How long does the COBRA dental insurance last and what do I do once it ends?
You can continue the COBRA dental for up to 18 months from the date you retire if you continue to pay the premiums.  Once the 18 months finishes your coverage in the District’s dental plan ends. The District does not contribute toward this dental plan.  

What happens if my spouse or I become disabled and become Medicare eligible?
If you or your spouse becomes disabled, Medicare may be offered.  If Medicare is offered, you must enroll in the Medicare Parts A and B. Medicare Part B covers 80% of services.  Excellus would cover 20% of the services.  If you are not enrolled in Medicare Part B, there may be additional costs to you as the District Plan does not pay the 80% cost of services that Medicare would cover so the cost would be passed on to you. 
It is very important that if you or your spouse becomes Medicare eligible due to a disability, that the Personnel office is notified as soon as possible.  At that time, the Advantage plan will be offered to continue coverage. 

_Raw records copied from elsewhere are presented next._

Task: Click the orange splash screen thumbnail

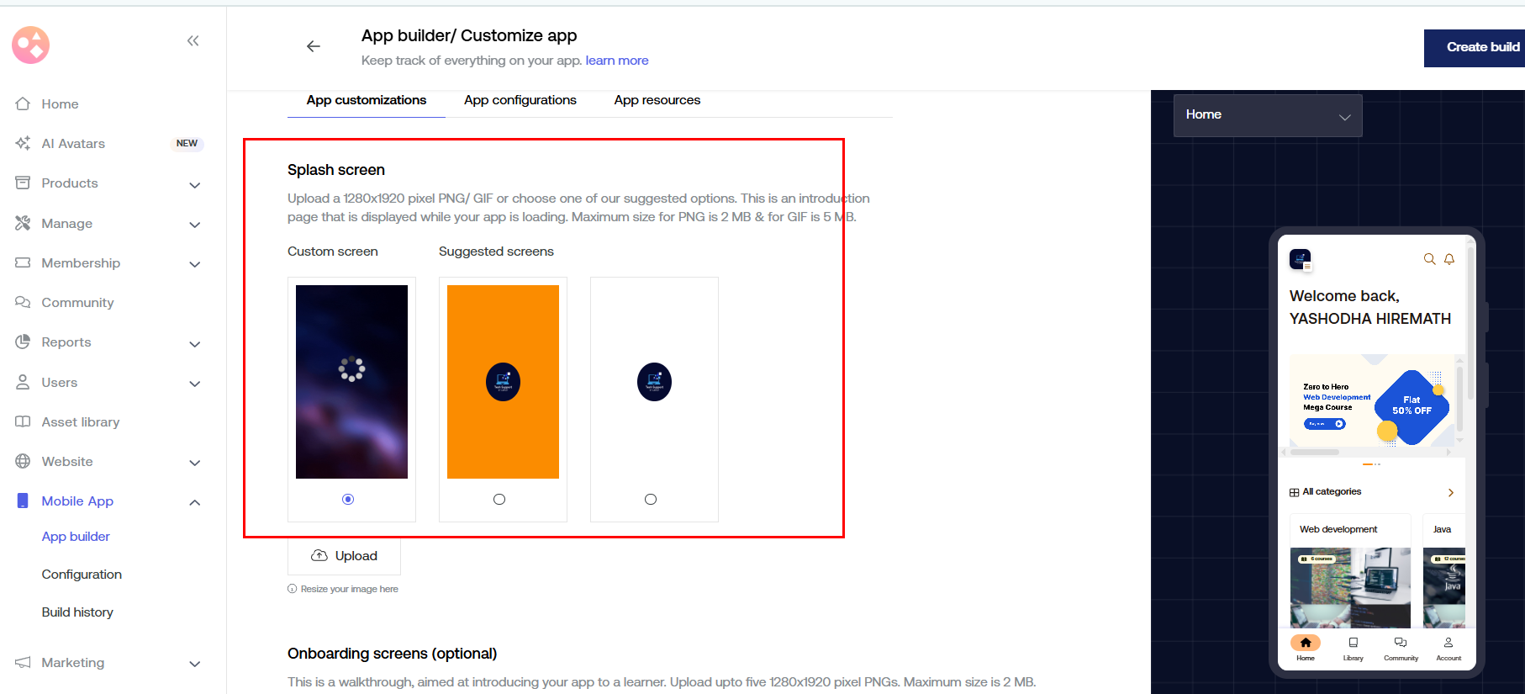Action: click(503, 382)
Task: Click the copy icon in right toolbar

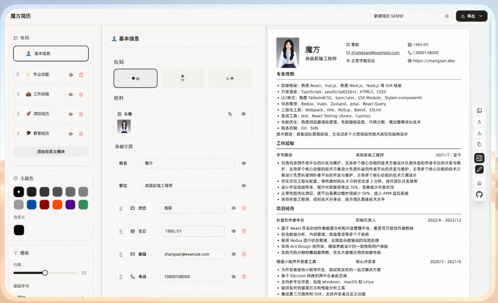Action: [x=479, y=144]
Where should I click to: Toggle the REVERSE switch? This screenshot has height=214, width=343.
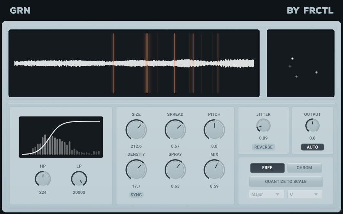click(x=263, y=147)
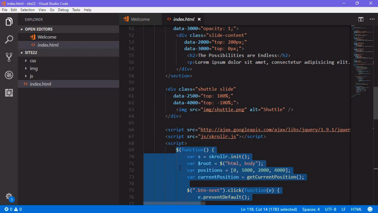Collapse the OPEN EDITORS section
Image resolution: width=378 pixels, height=213 pixels.
point(38,29)
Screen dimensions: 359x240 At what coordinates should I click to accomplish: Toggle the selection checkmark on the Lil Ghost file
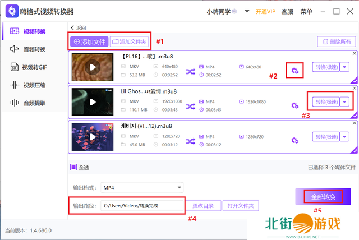pyautogui.click(x=354, y=115)
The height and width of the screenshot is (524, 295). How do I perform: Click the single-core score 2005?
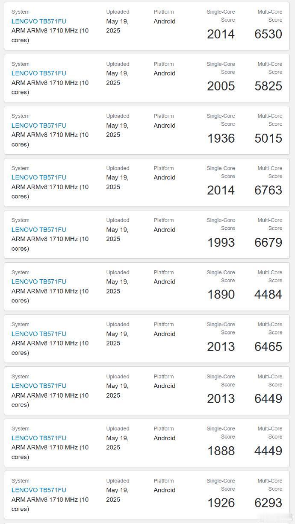tap(221, 86)
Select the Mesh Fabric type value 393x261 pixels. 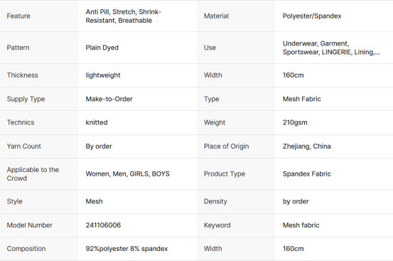click(x=302, y=99)
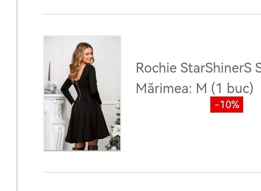This screenshot has width=261, height=191.
Task: Click the silver ornaments on the mantel
Action: click(x=52, y=89)
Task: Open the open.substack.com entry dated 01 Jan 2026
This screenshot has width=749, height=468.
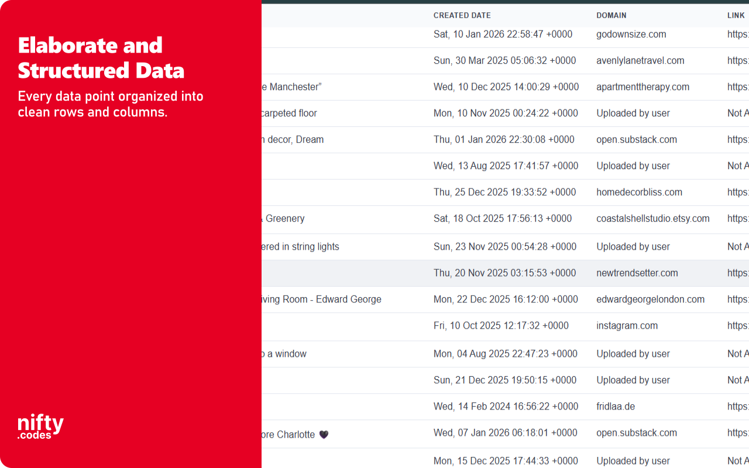Action: coord(637,140)
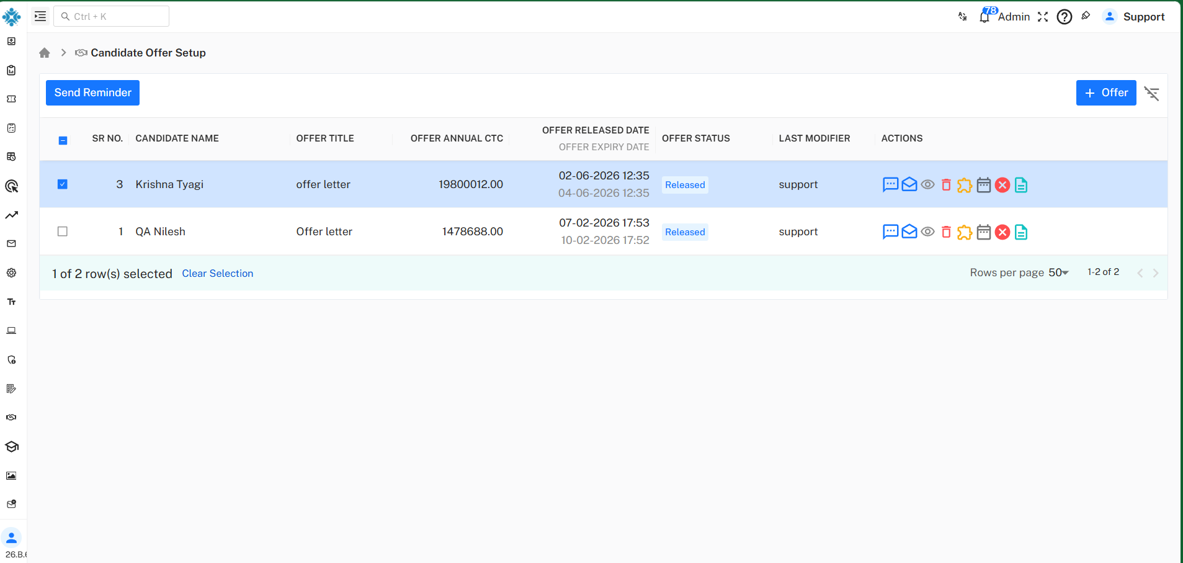Open comment icon for Krishna Tyagi
1183x563 pixels.
[890, 185]
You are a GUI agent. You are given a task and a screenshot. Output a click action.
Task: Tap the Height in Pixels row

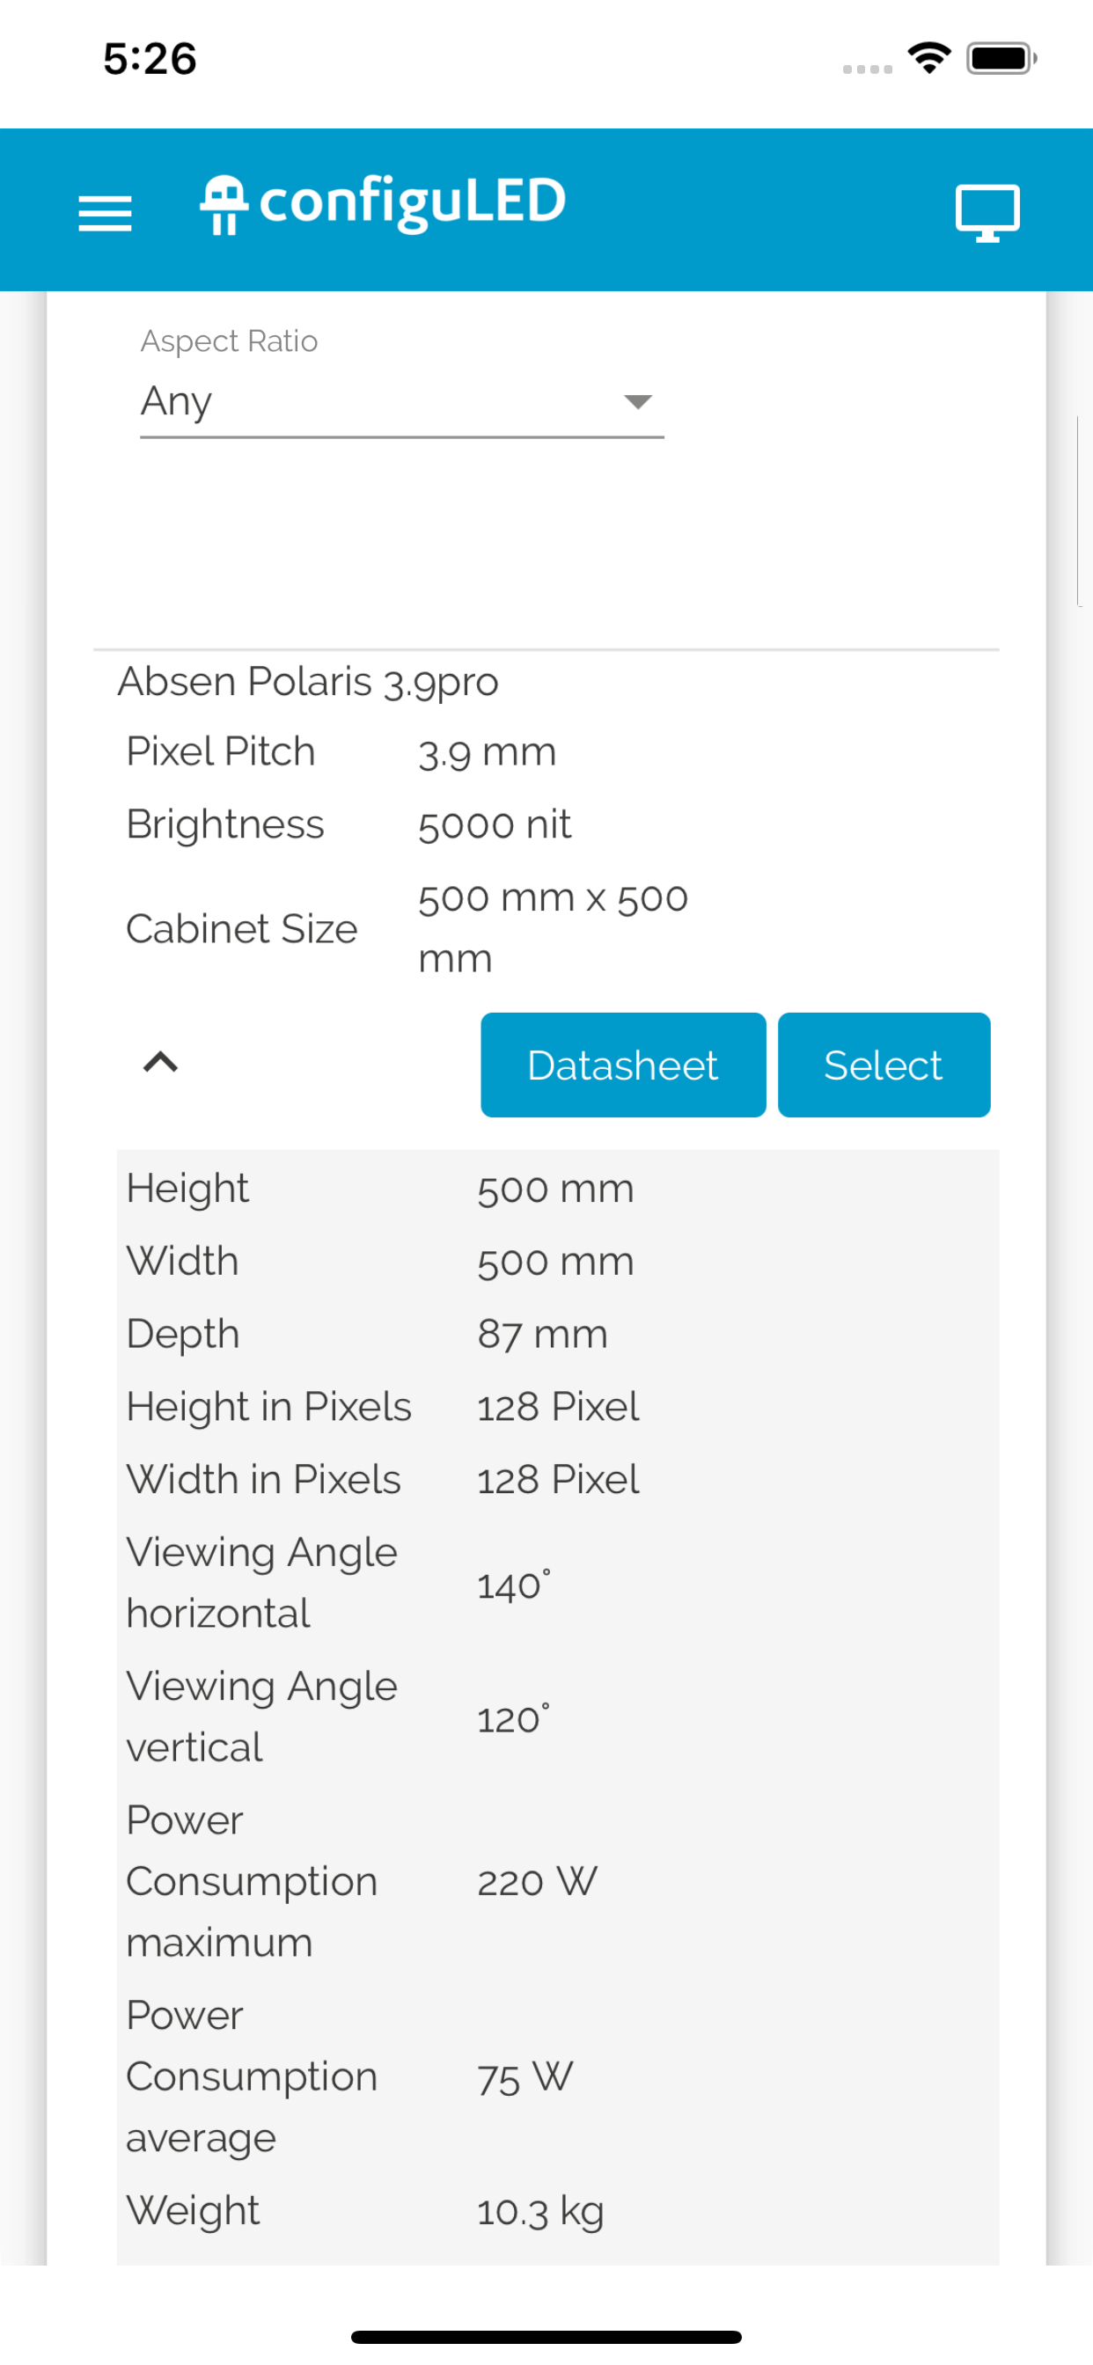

What happens when my spouse or I turn 65 and become Medicare eligible?
When you or your spouse reaches the age of 65, you become Medicare eligible.  You must be enrolled in Medicare Parts A and B and choose the District’s Advantage Plan in order to continue your coverage in the District’s Retiree group.  Approximately 6  weeks prior to turning 65, you will receive a packet from the Personnel Office that will provide you with the necessary information.  Paperwork must be returned to the Personnel Department at least two weeks prior to the first of the month that age 65 is reached.


What happens to my spouses’ benefits if I pass before my spouse does?
Upon your passing, your spouse has the option to continue on the coverage. Your spouse will be billed at the full cost of the plan.


What options do my children have once they are no longer eligible for coverage because they have hit the maximum age of coverage?
Any dependent who ages off your plan has the option of 36 months of medical COBRA coverage and 18 months of Dental COBRA coverage.  

 

Pro-Flex FAQ

 

Q:  What are the important things for members to know about Pro-Flex?
-The plan year runs with the calendar year, from 01/01 to 12/31.
-Funds may be used for medical, dental, vision, and pharmacy expenses (same guidelines as an FSA).
-Members have 30 days after the plan year ends to submit manual claims for that year’s dates-of-service. 
-Funds are accessible by the debit cards, which were sent to the members’ home addresses.
- Funds may be accessed at point-of-service with the debit card, or after with a manual claim.
-Members may use their funds to purchase eligible OTC items at 
www.fsastore.comwww.my-healthshopper.com, or in Amazon’s FSA/HSA eligible items shop.

Q:  What should members know about submitting Pro-Flex claim forms?
-Funds may be accessed at point-of-service with the debit card, or after with a manual claim.
               ~Manual claims may be submitted via the website, mobile app, mail
, email, or fax. Claim form required.
               ~Proof of payment is not required to be reimbursed – only an itemized statement/invoice/prescription tag.
               ~Reimbursement may go to the member or directly to the provider.
-Members may receive reimbursements by check or direct deposit.